BRUNSWICK — Most people in America have medicine, health care, and health care professionals available to them on a regular basis. Hospitals and medical clinics dot the landscape from Boston to San Diego and from Duluth, MN to Brownsville, TX. Many drug stores and pharmacies have 24-hour-service to provide prescription and over-the-counter drugs to those who need medication to combat colds, fevers, aches, pain, and a variety of ailments.
While citizens of this great nation are tempted to take such medical benefits for granted there are millions in the world who are bereft of any such advantage. In fact, Global Issues provides some very sobering facts about the health challenges that exist around the world.
Anup Shah, writing for Global Issues, reports, “One billion people lack access to health care systems. Each year more than 7.5 million children (under the age of five) die from malnutrition and mostly preventable diseases. In a recent year 6.7 million people died of infectious diseases alone, far more than the number killed in the natural or man-made catastrophes that make headlines.
“Tuberculosis kills 1.7 million people each year, with 9.4 million new cases reported each year. Hundreds of thousands of children have died from measles in the last few years even though effective immunization costs less than $1.00 and have been available for more than 40 years.”
Global Issues and the World Health Organization have additional statistics that illustrate the tremendous need for health care, particularly in the underdeveloped countries around the world.
Medical Assistance Programs (MAP) international is a global Christian health and relief organization in Georgia ready to partner with churches to meet the spiritual and medical needs of the underprivileged people around the world. Their objective is to reach out to people living in conditions of poverty to save lives and develop healthier families and communities.
The service organization’s mission is to advance the total health of people living in the world’s poorest communities. They carry out that mission through disease prevention, relief, and community health development.
According to the organization’s website, “In 1954, the late J. Raymond Knighton answered a call in his tiny office at the Christian Medical Society in Chicago. Ray had a reputation for knowing ‘every medical missionary in the world,’” so when a major pharmaceutical company wanted to donate $25,000 in surplus medicines, they knew just who to call.
“Ray and his secretary spent three months distributing 11 tons of medicines where they were needed most. So began the Medical Assistance Programs – a faith based nonprofit providing essential medicines for mission clinics and hospital in developing countries around the world.

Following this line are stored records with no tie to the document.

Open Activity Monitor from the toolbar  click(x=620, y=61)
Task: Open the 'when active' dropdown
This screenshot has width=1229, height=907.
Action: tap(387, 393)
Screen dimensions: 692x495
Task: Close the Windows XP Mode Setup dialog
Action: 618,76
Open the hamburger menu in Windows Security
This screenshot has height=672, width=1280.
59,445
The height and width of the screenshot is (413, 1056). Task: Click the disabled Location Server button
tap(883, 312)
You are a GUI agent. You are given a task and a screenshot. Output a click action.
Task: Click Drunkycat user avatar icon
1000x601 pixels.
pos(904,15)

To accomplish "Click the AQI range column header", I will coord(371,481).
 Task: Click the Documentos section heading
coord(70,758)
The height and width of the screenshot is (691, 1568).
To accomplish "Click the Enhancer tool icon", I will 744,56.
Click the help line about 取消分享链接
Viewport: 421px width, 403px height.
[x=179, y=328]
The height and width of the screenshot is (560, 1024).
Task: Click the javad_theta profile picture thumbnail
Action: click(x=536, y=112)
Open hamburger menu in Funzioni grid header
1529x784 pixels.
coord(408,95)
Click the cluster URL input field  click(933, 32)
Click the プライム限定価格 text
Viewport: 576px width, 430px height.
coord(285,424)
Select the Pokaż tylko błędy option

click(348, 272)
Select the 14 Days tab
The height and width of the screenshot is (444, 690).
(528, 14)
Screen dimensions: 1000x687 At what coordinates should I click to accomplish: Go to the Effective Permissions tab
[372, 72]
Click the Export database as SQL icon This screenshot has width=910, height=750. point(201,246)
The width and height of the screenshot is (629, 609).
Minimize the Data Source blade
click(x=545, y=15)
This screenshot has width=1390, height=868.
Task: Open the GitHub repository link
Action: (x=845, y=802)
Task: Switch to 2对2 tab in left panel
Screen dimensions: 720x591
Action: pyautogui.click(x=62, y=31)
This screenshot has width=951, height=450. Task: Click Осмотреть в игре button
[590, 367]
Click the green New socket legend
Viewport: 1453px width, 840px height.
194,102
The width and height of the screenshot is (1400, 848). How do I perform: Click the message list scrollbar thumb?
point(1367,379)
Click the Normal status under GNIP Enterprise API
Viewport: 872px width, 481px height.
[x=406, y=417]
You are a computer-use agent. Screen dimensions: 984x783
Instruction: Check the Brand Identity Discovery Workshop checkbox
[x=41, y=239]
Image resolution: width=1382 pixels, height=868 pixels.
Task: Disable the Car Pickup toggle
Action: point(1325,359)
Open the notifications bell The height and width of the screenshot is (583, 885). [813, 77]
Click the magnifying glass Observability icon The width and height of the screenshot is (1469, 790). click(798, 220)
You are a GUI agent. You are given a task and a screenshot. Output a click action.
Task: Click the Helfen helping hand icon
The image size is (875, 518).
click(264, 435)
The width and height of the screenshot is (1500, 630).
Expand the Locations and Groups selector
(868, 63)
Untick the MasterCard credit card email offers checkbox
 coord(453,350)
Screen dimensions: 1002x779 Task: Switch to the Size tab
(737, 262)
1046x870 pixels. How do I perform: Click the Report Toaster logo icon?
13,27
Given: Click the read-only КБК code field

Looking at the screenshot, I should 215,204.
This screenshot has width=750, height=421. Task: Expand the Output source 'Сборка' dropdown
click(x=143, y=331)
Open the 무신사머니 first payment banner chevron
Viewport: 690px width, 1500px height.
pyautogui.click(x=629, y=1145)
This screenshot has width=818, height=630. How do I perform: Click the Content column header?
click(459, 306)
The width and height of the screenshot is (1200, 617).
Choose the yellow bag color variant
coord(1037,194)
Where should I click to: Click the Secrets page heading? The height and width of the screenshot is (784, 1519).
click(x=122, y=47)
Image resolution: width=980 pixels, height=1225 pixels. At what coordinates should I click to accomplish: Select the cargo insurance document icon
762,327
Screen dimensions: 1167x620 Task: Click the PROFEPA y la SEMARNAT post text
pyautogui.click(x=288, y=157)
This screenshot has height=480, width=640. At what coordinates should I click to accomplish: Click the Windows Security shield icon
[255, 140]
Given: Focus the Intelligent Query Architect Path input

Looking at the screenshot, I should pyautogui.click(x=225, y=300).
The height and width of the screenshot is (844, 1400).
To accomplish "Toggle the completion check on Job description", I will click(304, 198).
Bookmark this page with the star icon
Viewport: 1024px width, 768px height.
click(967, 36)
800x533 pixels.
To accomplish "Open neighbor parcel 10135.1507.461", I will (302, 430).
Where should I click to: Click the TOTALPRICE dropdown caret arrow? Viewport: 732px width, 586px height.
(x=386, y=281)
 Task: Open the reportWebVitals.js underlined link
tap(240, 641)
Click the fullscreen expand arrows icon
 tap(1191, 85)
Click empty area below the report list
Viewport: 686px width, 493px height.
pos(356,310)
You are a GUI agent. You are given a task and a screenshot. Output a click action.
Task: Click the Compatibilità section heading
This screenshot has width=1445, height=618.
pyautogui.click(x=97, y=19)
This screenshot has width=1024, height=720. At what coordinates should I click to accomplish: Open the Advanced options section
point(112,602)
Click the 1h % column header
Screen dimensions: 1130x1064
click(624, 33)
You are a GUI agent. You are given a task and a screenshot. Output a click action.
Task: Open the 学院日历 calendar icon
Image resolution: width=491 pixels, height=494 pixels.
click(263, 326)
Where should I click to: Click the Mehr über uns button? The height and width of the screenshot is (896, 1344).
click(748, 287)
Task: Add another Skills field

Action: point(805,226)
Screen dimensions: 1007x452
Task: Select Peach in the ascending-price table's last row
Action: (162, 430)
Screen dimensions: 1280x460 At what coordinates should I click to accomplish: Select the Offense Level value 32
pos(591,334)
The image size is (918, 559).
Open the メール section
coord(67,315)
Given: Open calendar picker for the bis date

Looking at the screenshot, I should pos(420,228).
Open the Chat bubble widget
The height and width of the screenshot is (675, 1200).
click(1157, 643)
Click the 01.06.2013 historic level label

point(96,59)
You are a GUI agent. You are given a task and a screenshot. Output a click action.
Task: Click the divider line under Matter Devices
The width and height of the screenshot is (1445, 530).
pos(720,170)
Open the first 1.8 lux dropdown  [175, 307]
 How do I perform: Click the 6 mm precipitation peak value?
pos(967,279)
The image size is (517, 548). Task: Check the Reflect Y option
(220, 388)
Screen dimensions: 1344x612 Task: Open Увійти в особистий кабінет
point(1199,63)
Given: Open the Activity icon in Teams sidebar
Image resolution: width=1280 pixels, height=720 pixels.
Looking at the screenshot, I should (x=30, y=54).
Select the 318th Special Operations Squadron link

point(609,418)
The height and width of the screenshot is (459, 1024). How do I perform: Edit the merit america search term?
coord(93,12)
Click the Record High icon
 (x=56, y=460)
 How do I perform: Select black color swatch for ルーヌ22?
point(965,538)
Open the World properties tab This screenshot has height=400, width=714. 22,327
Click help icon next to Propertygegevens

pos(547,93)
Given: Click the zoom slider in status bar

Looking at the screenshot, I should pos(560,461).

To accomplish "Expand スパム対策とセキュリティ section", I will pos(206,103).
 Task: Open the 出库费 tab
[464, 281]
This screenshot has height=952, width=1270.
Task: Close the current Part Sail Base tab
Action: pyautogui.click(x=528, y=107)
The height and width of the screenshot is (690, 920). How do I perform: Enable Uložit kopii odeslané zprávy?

“In 1985, MAP moved from the Chicago area to Georgia’s Atlantic coast to position itself closer to the ports of Savannah, Brunswick, and Jacksonville. In 2008, MAP moved into a new energy efficient facility to expand its distribution capabilities to reach those in most need.
“Since 1954 MAP has delivered over $5 billion in medicines and medical supplies to partners, mission hospitals, clinics, and medical mission teams.
Craig Hartzog, pastor of Northside Baptist Church in Brunswick informed The Index about the ministry of MAP International. He explained, “Pharmaceutical companies donate the drugs to MAP International and they in turn have partner agencies (many are Christian) around the world. Anyone can receive medical supplies from them, therefore any of our [church] medical teams going overseas could request items such as antibiotics, sutures, Advil, Tylenol, and many other drugs.”
Katie Pace, who works with MAP International, commented, “Our short-term Medical Mission Pack Program of pre-packed medicines are especially made for missionaries to travel to third world countries, so these partners are primarily churches.”
Pace continued, “We also have a long-term health development program that provides container shipments of medicines and medical supplies year round to medical organizations and field partners. We also have offices in Uganda, Kenya, Cote d’ Ivoire, Liberia, Ghana, Bolivia, Ecuador, and Indonesia where we focus on community health development, clean water, neglected tropical diseases and maternal and child health projects.”
MAP International has been recognized for their 99 percent efficiency rating. Every $1 donated to MAP International provides $60 in vital medicines and medical supplies to children and families in need in over 100 countries, treating 10 million people each year.
If your church takes short-term mission trips to underdeveloped countries with a medical missions component you may want to avail yourselves of the provisions MAP International can contribute to your missions’ effort.
Pace added, “Even though we are a 60-year-old organization that has been based in Georgia for over 30 years, people are unaware that we are here. We provide over $400 billion each year in medical aid to those in most need around the world, but we can’t do this without our partners and medical mission teams.
“We want mission teams to understand that taking medicines with them if they have a physician or even over-the-counter products without a physician can make a huge impact in the developing world. It’s an impact that they can leave behind after their trip is over.
“We want to encourage every medical team in Georgia to take our Mission Packs with them and have a lasting impact on the communities they serve. And of course, donations always help us further our mission as well! Let us know if there’s anything that we can do to strengthen every mission team sent out from Georgia.”